[Source data]:
'''

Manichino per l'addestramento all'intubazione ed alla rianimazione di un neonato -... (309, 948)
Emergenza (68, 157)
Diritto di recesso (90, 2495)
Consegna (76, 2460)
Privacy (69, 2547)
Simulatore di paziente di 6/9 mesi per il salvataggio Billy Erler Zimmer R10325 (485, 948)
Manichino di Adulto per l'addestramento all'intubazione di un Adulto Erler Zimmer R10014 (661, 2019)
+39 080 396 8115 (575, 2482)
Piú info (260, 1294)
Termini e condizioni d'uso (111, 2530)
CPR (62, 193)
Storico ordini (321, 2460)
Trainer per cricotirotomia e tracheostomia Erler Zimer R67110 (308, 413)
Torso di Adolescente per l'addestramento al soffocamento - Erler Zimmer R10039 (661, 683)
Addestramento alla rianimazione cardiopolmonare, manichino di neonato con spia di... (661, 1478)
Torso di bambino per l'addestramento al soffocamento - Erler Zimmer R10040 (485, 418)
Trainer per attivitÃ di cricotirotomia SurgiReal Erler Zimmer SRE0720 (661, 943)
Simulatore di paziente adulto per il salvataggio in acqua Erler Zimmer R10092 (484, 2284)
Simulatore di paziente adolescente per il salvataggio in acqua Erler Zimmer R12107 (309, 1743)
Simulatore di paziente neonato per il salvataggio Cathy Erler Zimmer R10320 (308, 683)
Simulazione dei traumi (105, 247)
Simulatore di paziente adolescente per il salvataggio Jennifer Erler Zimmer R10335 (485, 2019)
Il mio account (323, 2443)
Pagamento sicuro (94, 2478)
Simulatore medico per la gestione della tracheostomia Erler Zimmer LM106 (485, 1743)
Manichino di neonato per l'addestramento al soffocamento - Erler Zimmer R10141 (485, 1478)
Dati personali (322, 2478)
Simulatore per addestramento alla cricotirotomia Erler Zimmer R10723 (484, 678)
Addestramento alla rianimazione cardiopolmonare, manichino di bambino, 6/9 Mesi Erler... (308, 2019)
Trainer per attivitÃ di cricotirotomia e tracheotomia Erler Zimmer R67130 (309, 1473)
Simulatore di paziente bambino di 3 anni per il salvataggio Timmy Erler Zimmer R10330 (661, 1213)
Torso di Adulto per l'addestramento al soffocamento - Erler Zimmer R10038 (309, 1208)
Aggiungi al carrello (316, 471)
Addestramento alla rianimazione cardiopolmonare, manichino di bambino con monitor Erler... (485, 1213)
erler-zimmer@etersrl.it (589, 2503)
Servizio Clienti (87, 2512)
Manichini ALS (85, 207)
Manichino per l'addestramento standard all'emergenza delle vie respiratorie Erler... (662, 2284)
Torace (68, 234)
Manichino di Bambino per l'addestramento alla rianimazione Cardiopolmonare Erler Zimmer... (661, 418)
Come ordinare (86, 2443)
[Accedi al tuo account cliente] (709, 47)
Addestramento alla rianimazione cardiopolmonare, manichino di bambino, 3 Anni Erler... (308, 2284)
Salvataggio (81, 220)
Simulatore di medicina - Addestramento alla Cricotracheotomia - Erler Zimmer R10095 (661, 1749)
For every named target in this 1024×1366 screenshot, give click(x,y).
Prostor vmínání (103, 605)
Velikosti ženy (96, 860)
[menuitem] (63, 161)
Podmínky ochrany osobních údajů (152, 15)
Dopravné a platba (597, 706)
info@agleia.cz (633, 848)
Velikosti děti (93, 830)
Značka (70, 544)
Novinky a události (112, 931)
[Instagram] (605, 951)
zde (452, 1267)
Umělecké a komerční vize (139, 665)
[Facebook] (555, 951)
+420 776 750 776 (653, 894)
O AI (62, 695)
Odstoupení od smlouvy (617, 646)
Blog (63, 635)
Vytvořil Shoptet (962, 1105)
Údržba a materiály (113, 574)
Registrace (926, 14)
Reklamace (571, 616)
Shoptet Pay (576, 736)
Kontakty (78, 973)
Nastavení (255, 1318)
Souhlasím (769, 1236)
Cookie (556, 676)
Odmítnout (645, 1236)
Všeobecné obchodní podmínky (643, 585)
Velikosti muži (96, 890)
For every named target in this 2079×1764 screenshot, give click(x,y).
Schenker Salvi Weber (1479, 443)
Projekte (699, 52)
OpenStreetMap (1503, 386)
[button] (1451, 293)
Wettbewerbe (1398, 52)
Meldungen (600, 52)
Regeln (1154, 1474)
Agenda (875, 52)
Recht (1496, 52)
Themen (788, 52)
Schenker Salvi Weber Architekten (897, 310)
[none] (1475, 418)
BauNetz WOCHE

'''

[Problem to work on]:
Show the lines above that have the word "every".

[Solution to this task]:
For every named target in this 1024×1366 screenshot, give click(x,y).
For every named target in this 2079×1764 screenshot, give click(x,y).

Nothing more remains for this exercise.